#### [Votre objectif]
Extrayez des données ci-dessous toutes les lignes qui contiennent la chaîne « Task ».

#### [Données sources]
↓

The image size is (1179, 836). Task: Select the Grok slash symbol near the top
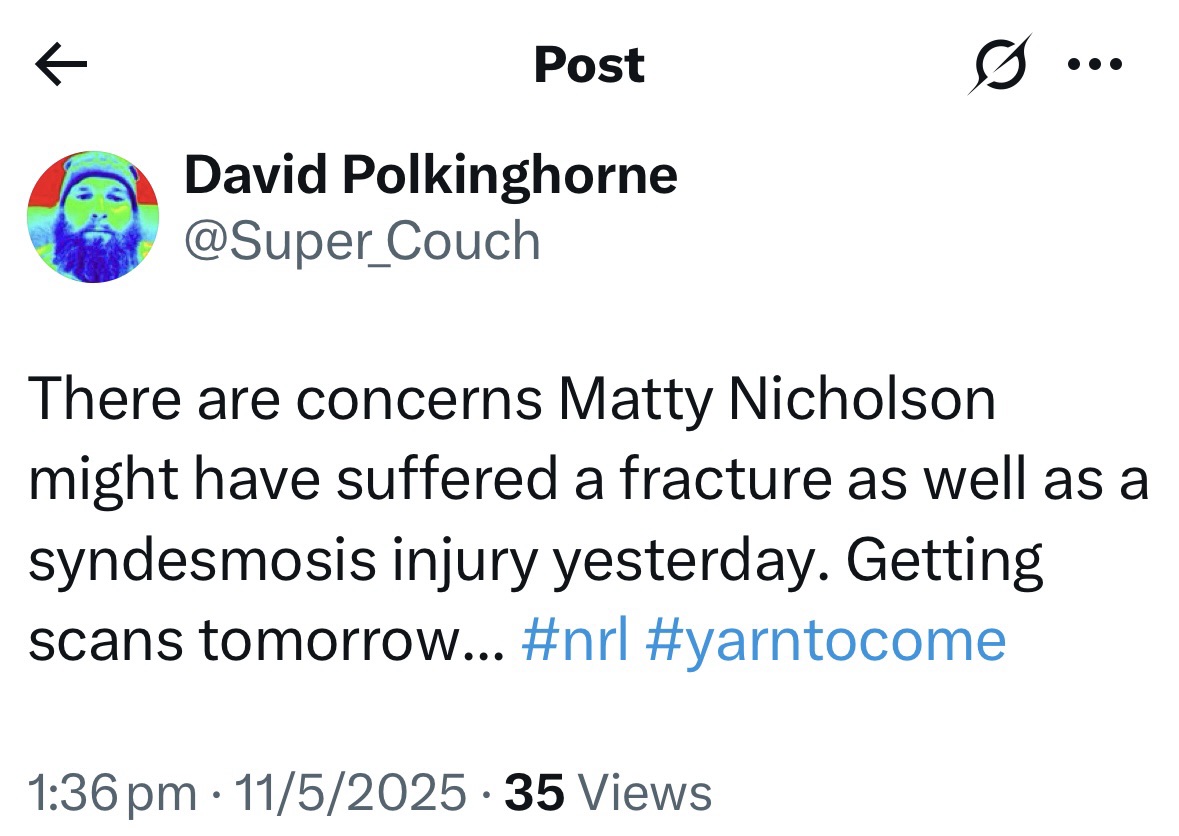tap(1002, 63)
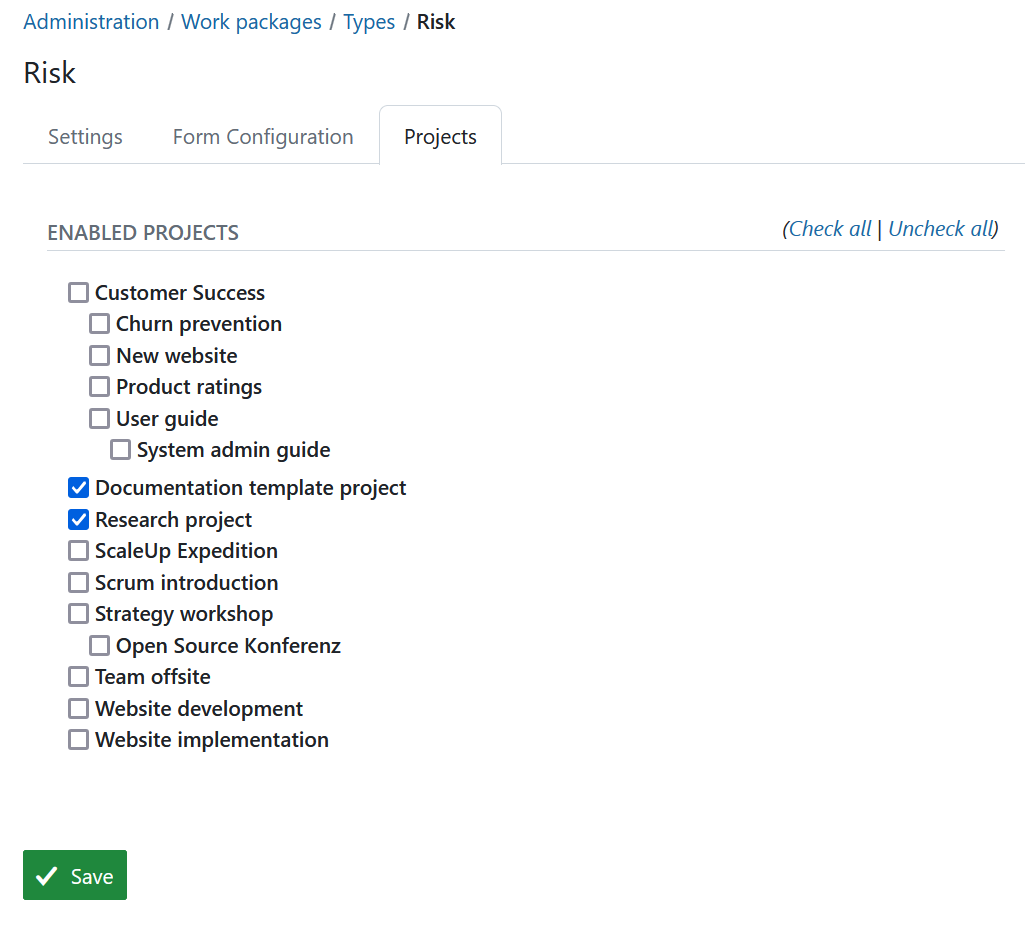The height and width of the screenshot is (935, 1025).
Task: Save the enabled projects selection
Action: (x=74, y=875)
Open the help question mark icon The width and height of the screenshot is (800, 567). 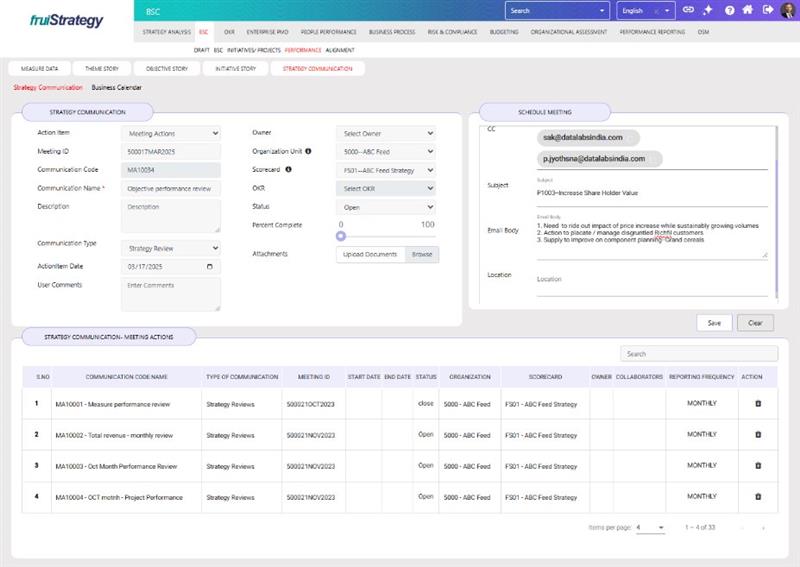click(x=729, y=11)
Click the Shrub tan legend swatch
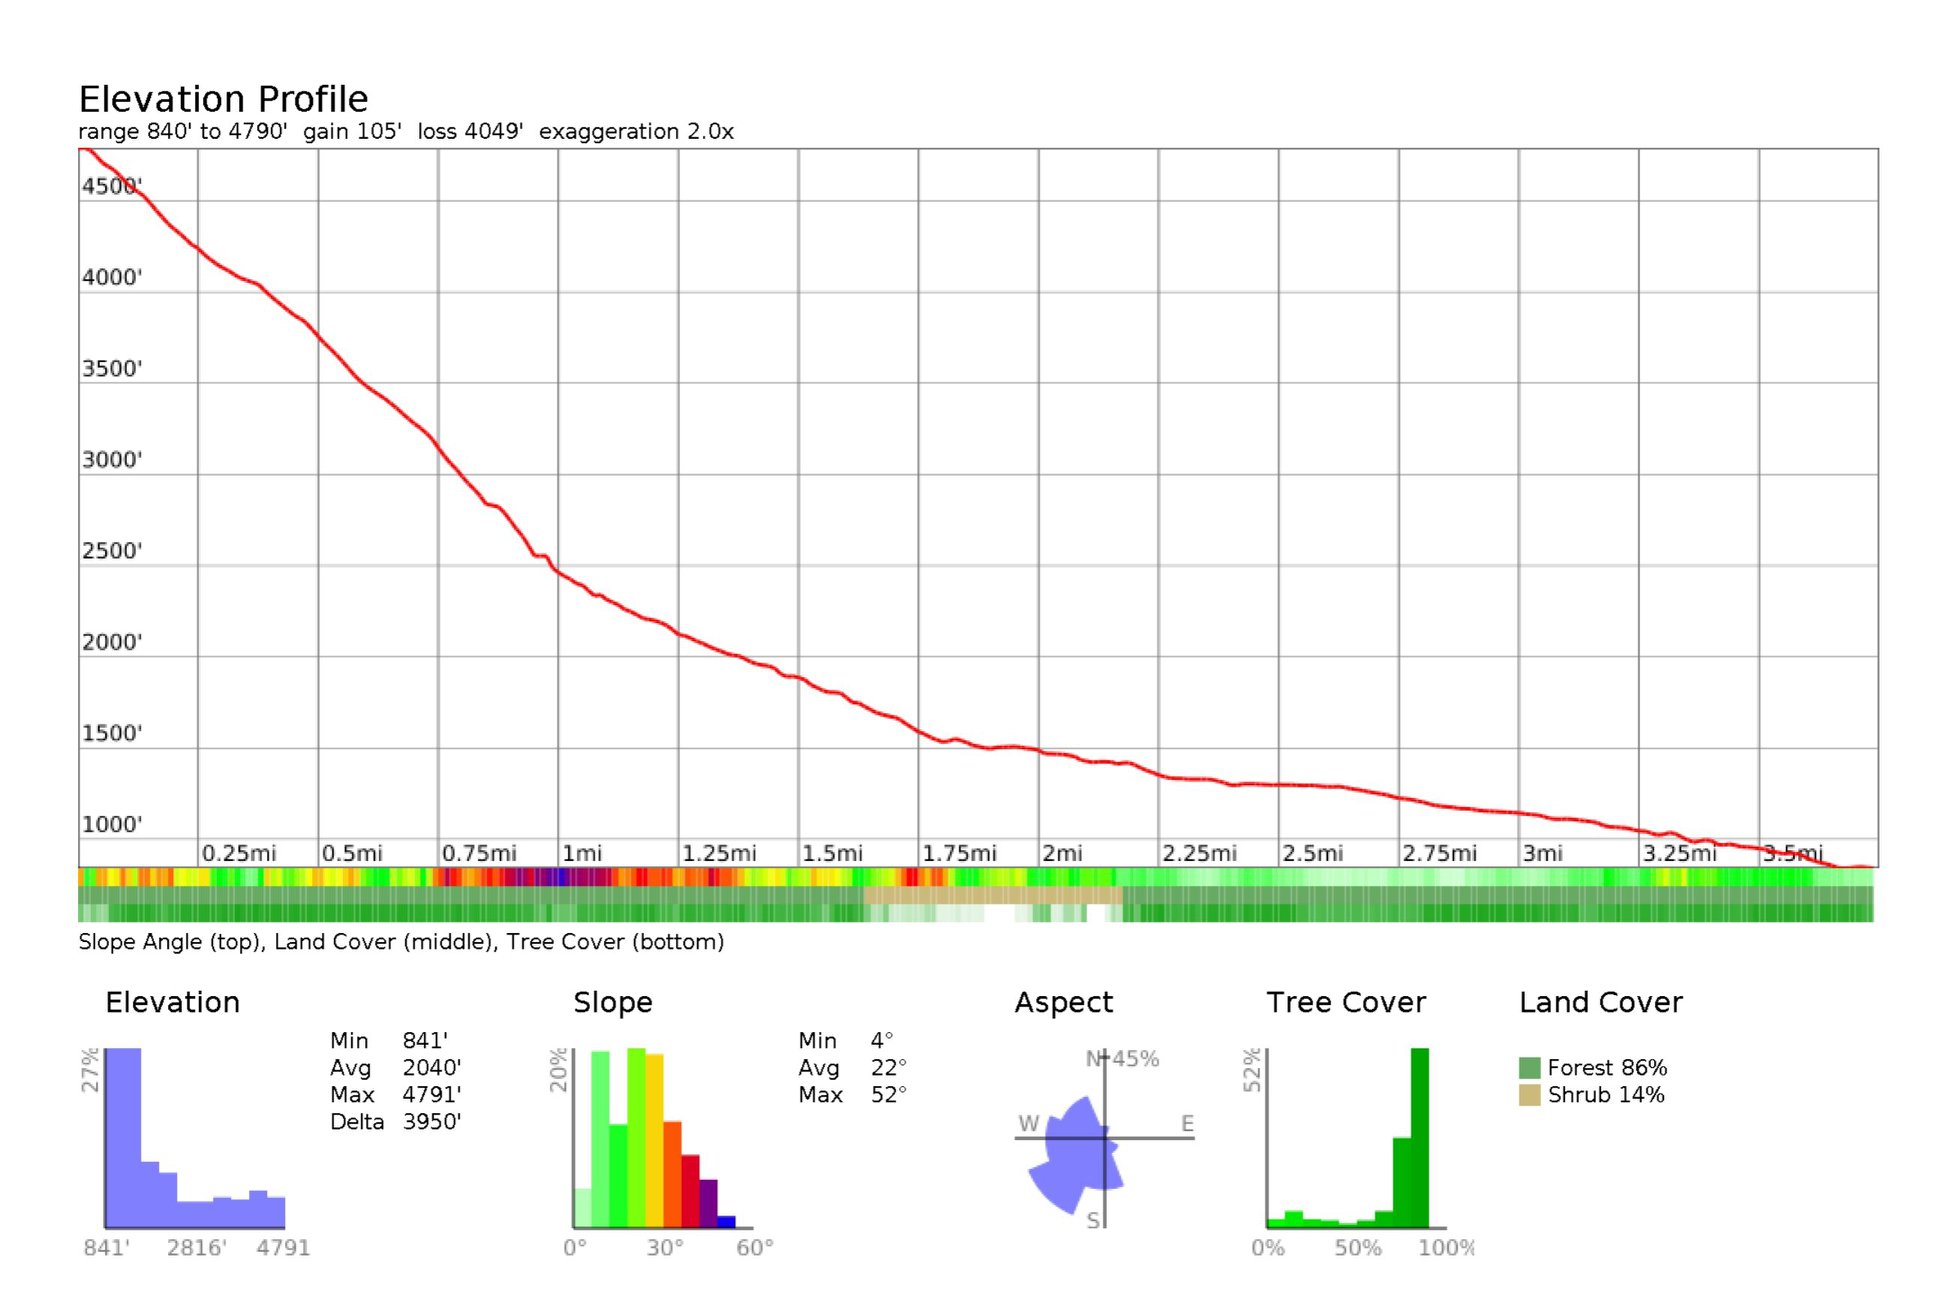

↑

#### [Corrigé]
The image size is (1179, 836). Task: Select the Grok slash symbol near the top
Task: Save the enabled projects selection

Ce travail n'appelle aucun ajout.